Some of these actors, managers, and stagehands never spoke of that night again except privately; others were considerably, almost competitively, voluble. Several divulged pieces in various interviews over many years but never provided one coherent narrative. Their reticence or insistence in telling their version of its events would vary over time and according to their audience.
Any definitive account of the details of the assassination must by necessity incorporate the most credible and objective fragments from all of these accounts, which emerged anywhere between one hour and sixty years after the fact. I have consciously given preference to the perceptions and words of those who experienced that night, and its subsequent harrowing days, from backstage, rather than to accounts by audience members, as has largely been the case to date.
Sadly for the historian, these were not public figures who left their papers to posterity. Quite the opposite: think how many letters were thrust into fireplaces in the days immediately following the terrible event, and how many correspondents held their breath waiting for the knock on the door that indicated the discovery of letters they had written to the murderer. Certainly, the loss of any normal paper trail, coupled with the silence of those involved and the questionable veracity of those who did speak out, has made it exceptionally difficult to uncover and relate their stories.

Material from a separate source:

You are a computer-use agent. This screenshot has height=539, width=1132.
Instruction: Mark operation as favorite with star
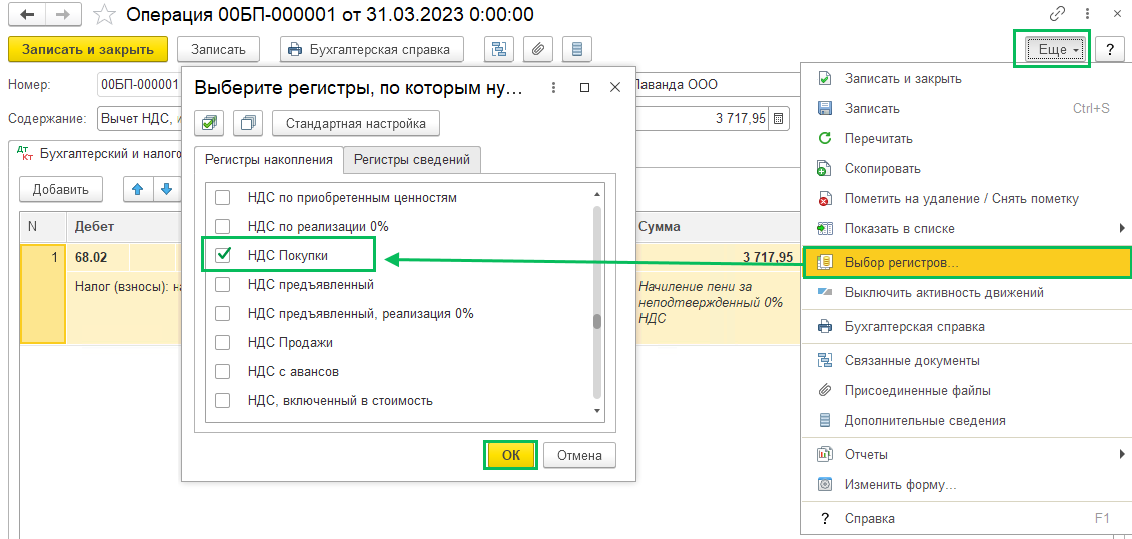pos(103,15)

Most of these unfortunate figures have faded into obscurity. After strutting and fretting their hour upon the stage, they have become “walking shadows” from whom we have “heard no more.” If anything is remembered of them, it is usually, erroneously, that they were members of “Laura Keene’s Company,” which in reality was only three visiting actors: Keene, Harry Hawk, and John Dyott; the rest were members of the resident stock company of Ford’s Theatre. But they were all casualties, collateral damage from Booth’s rash act.
They were, for the most part, “war actors” and recently hired workers, a ragtag group who had only worked together a few months, in some cases a few weeks or even days. While some were seasoned professionals with Broadway credits, others had barely set foot on a stage. A handful of the backstage staff were skilled craftsmen and shrewd businessmen; a few were simply supplementing day jobs, performing menial tasks.

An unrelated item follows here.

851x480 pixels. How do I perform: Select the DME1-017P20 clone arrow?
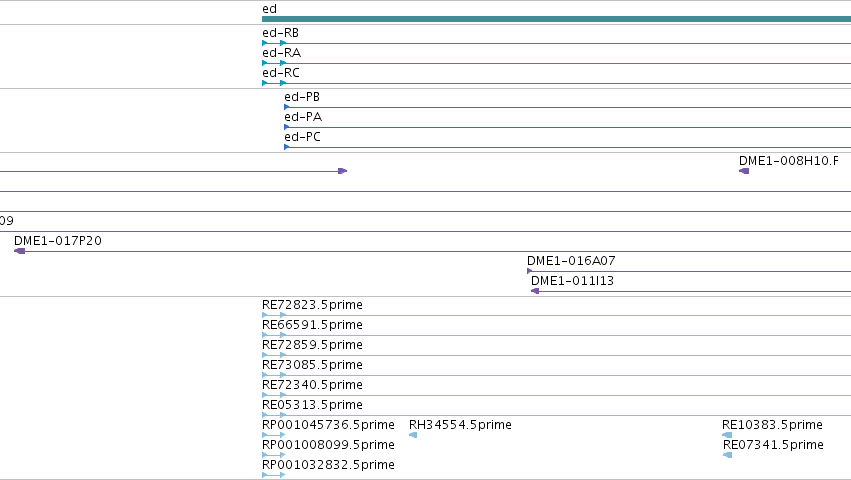coord(20,251)
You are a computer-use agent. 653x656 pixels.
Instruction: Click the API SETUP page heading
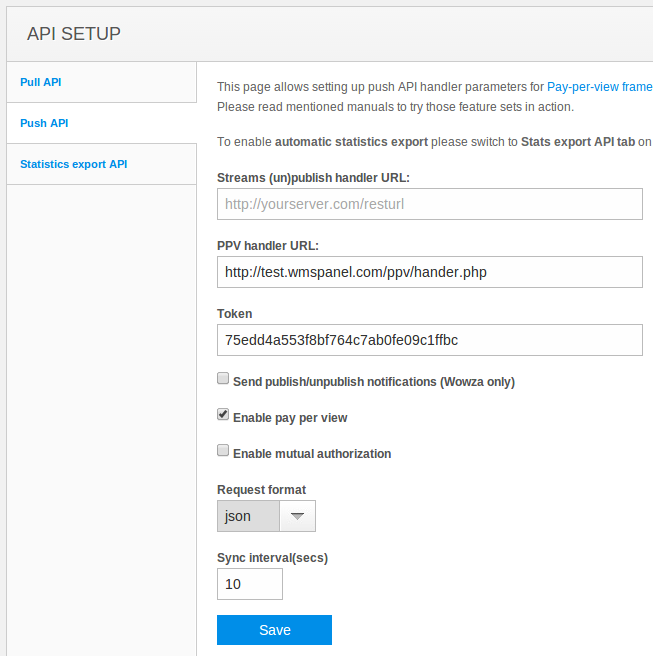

The lives of those who were present backstage that night would forever be divided into Before and After. They would always feel a surreal bond with those they had worked beside that night, even a few they had met only days before. Whenever they encountered each other again, or dared to speak of it, it would always be “that night,” with no further reference needed.

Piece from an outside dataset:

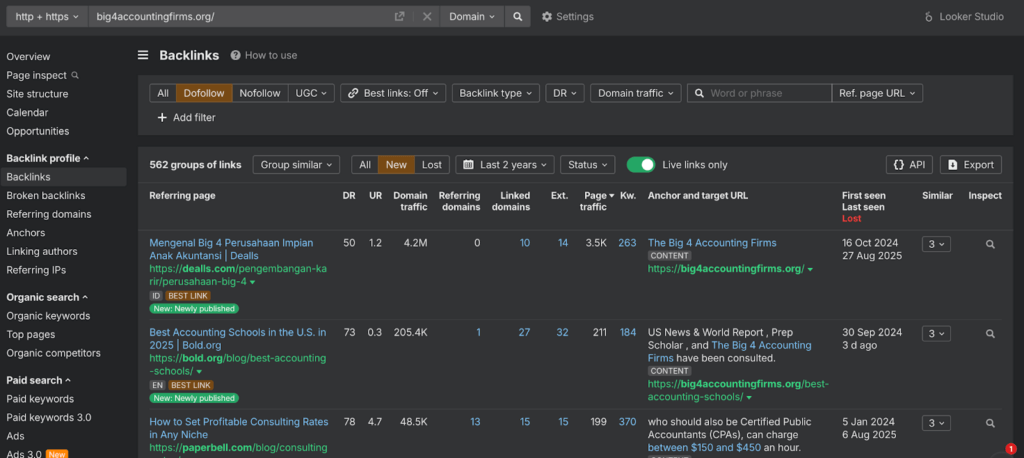Click the Word or phrase search field
Screen dimensions: 1024x458
coord(766,93)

For some, the assassination meant the end of their careers, and for more than one, nearly the end of their lives. Others forged ahead, coping as best they could with being imprisoned and interrogated as suspected co-conspirators. A few were able to put it all behind them and go on to fulfill successful careers for forty, fifty, even sixty more years. Several of the forty-six kept in touch with each other, monitoring publicly and privately who would be “the last survivor.” Most of them carried to their graves the extent of their friendship with John Wilkes Booth, that most charismatic of fellow actors. But without question, he haunted their lives from that fateful moment forward.